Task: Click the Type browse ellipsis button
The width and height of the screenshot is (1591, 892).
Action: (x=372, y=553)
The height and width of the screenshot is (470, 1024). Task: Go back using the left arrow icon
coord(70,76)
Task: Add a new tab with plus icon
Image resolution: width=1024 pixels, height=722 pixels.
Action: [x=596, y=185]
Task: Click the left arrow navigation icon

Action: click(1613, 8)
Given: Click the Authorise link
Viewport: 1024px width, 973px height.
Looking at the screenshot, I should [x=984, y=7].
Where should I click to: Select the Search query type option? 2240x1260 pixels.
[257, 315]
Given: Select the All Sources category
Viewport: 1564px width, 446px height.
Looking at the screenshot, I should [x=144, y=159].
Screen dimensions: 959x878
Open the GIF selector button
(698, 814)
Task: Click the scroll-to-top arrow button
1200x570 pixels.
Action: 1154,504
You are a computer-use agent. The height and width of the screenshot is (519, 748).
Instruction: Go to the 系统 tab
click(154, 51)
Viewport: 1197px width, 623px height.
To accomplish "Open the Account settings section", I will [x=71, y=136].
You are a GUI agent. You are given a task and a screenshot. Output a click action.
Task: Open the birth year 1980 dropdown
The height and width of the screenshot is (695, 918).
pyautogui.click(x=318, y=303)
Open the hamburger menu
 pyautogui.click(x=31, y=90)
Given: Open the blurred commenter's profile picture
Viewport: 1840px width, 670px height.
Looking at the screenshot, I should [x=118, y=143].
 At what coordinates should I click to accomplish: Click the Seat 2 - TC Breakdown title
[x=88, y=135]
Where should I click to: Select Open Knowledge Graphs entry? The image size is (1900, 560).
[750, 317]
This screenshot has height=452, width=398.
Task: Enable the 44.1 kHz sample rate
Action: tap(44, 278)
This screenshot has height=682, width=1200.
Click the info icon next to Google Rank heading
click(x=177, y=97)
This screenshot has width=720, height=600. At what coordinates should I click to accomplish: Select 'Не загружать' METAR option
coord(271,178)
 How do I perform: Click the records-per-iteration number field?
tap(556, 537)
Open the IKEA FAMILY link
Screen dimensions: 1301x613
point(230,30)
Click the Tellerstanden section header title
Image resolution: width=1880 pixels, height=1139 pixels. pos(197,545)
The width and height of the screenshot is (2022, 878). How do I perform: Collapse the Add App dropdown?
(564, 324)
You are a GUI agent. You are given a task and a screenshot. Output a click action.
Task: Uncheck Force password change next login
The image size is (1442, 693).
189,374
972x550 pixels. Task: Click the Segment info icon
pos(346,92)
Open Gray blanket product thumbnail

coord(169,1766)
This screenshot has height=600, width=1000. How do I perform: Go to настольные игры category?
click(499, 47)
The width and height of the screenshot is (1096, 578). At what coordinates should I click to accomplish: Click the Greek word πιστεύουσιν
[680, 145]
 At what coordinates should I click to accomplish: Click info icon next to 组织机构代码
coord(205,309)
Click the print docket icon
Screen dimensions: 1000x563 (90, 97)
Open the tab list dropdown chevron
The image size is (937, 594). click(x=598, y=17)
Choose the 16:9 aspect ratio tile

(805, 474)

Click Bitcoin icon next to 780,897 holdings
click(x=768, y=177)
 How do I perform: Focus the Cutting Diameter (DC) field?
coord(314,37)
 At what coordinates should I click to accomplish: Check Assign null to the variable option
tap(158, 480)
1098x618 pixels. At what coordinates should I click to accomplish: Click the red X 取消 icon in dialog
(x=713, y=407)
------------------------------------------------------------------------
# [TRY IT]
The whole listing should be copied verbatim.

# [RESULT BELOW]
Task: Click the Type browse ellipsis button
The width and height of the screenshot is (1591, 892).
Action: (x=372, y=553)
The height and width of the screenshot is (470, 1024). Task: Go back using the left arrow icon
coord(70,76)
Task: Add a new tab with plus icon
Image resolution: width=1024 pixels, height=722 pixels.
Action: [x=596, y=185]
Task: Click the left arrow navigation icon

Action: click(1613, 8)
Given: Click the Authorise link
Viewport: 1024px width, 973px height.
Looking at the screenshot, I should [x=984, y=7].
Where should I click to: Select the Search query type option? 2240x1260 pixels.
[257, 315]
Given: Select the All Sources category
Viewport: 1564px width, 446px height.
Looking at the screenshot, I should [x=144, y=159].
Screen dimensions: 959x878
Open the GIF selector button
(698, 814)
Task: Click the scroll-to-top arrow button
1200x570 pixels.
Action: 1154,504
You are a computer-use agent. The height and width of the screenshot is (519, 748).
Instruction: Go to the 系统 tab
click(154, 51)
Viewport: 1197px width, 623px height.
To accomplish "Open the Account settings section", I will [x=71, y=136].
You are a GUI agent. You are given a task and a screenshot. Output a click action.
Task: Open the birth year 1980 dropdown
The height and width of the screenshot is (695, 918).
pyautogui.click(x=318, y=303)
Open the hamburger menu
 pyautogui.click(x=31, y=90)
Given: Open the blurred commenter's profile picture
Viewport: 1840px width, 670px height.
Looking at the screenshot, I should [x=118, y=143].
 At what coordinates should I click to accomplish: Click the Seat 2 - TC Breakdown title
[x=88, y=135]
Where should I click to: Select Open Knowledge Graphs entry? The image size is (1900, 560).
[750, 317]
This screenshot has height=452, width=398.
Task: Enable the 44.1 kHz sample rate
Action: tap(44, 278)
This screenshot has height=682, width=1200.
Click the info icon next to Google Rank heading
click(x=177, y=97)
This screenshot has width=720, height=600. At what coordinates should I click to accomplish: Select 'Не загружать' METAR option
coord(271,178)
 How do I perform: Click the records-per-iteration number field?
tap(556, 537)
Open the IKEA FAMILY link
Screen dimensions: 1301x613
point(230,30)
Click the Tellerstanden section header title
Image resolution: width=1880 pixels, height=1139 pixels. pos(197,545)
The width and height of the screenshot is (2022, 878). How do I perform: Collapse the Add App dropdown?
(564, 324)
You are a GUI agent. You are given a task and a screenshot. Output a click action.
Task: Uncheck Force password change next login
The image size is (1442, 693).
189,374
972x550 pixels. Task: Click the Segment info icon
pos(346,92)
Open Gray blanket product thumbnail

coord(169,1766)
This screenshot has height=600, width=1000. How do I perform: Go to настольные игры category?
click(499, 47)
The width and height of the screenshot is (1096, 578). At what coordinates should I click to accomplish: Click the Greek word πιστεύουσιν
[680, 145]
 At what coordinates should I click to accomplish: Click info icon next to 组织机构代码
coord(205,309)
Click the print docket icon
Screen dimensions: 1000x563 (90, 97)
Open the tab list dropdown chevron
The image size is (937, 594). click(x=598, y=17)
Choose the 16:9 aspect ratio tile

(805, 474)

Click Bitcoin icon next to 780,897 holdings
click(x=768, y=177)
 How do I perform: Focus the Cutting Diameter (DC) field?
coord(314,37)
 At what coordinates should I click to accomplish: Check Assign null to the variable option
tap(158, 480)
1098x618 pixels. At what coordinates should I click to accomplish: Click the red X 取消 icon in dialog
(x=713, y=407)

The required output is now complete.